Johnson: At least you know what you're getting [with open source] — but it requires a different approach to support it, particularly in a regulated environment.

Pescatore: This one is not that is not far off, but still not true. The most secure software is software that is developed with the most attention to security. Most open source development projects do not have much of a secure development life cycle. But I do believe that software developed knowing the source will be open is more secure than software developed that is depending on security through obscurity. Developers are less likely to build in Easter eggs, back doors and other stupid things when they know the source will be widely viewed.

3. Regulatory compliance is a good measure of security.
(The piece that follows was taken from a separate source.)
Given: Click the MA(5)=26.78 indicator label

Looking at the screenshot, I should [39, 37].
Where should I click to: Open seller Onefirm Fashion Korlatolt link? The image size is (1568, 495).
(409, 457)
Lacey: Yes, it is. I have always found a direct correlation between the number of controls implemented and the level of incidents and vulnerability.

Selby: (laughter)  

Stiennon: Obviously not. You can be extremely secure but not compliant. Just as you can easily be compliant but not secure.  

Schneier: Compliance is a good measure of the regulation. If the security regulation is a good one, then compliance improves security. If it's a bad one, then it doesn't.

Yeomans: It's not always a measure of good security. Regulatory compliance will help provide a reasonable base level of security, and may make it easier to justify the budget cost. But it may sometimes lead to good security measures being non-compliant, and compliant measures being more expensive than is justified.

Johnson: There are usually many ways to comply with a regulation — not all are as secure as the others. Experience has shown this, and now the regulators are starting to try to specify requirements, which is going to be difficult as they generally do not understand security.

Pescatore: No-brainer, dead wrong. Especially for something like Sarbanes Oxley, which has actually nothing to do with security. What we tell clients is: protect your business, protect your customers and then demonstrate compliance to whatever regimes you are under.

4. There's no way to measure security return on investment

Lacey: You can assess many benefits accurately based on historical statistics, but not every benefit is measurable and future benefits cannot be guaranteed.

Schneier: There are lots of ways to measure security ROI, all of them flawed. This doesn't mean we should top trying, however.

Yeomans: ROI makes a lot of sense for a vendor, much less for a purchaser. 'Prevention of a possible loss' isn't a gain, otherwise I'd be rich from not betting on the lottery! Some security investments have a measurable return, such as more customers or lower expenses. For example, the security measures allowing safe online banking and shopping has generated a positive return in those industries. But it quickly became a minimum requirement for doing business, especially for later entrants to the business.

Pescatore: There are plenty of ways to measure security ROI, but there are very few times when doing so makes any business sense. Have you ever seen a CEO ask what the ROI is in having a roof on the building, locks on the doors? The real issue is tying security into business needs — the business needs determine the ROI.

Stiennon: There is a way today because most organizations have security budgets so they can measure spend on security and compare it to cost of improved security.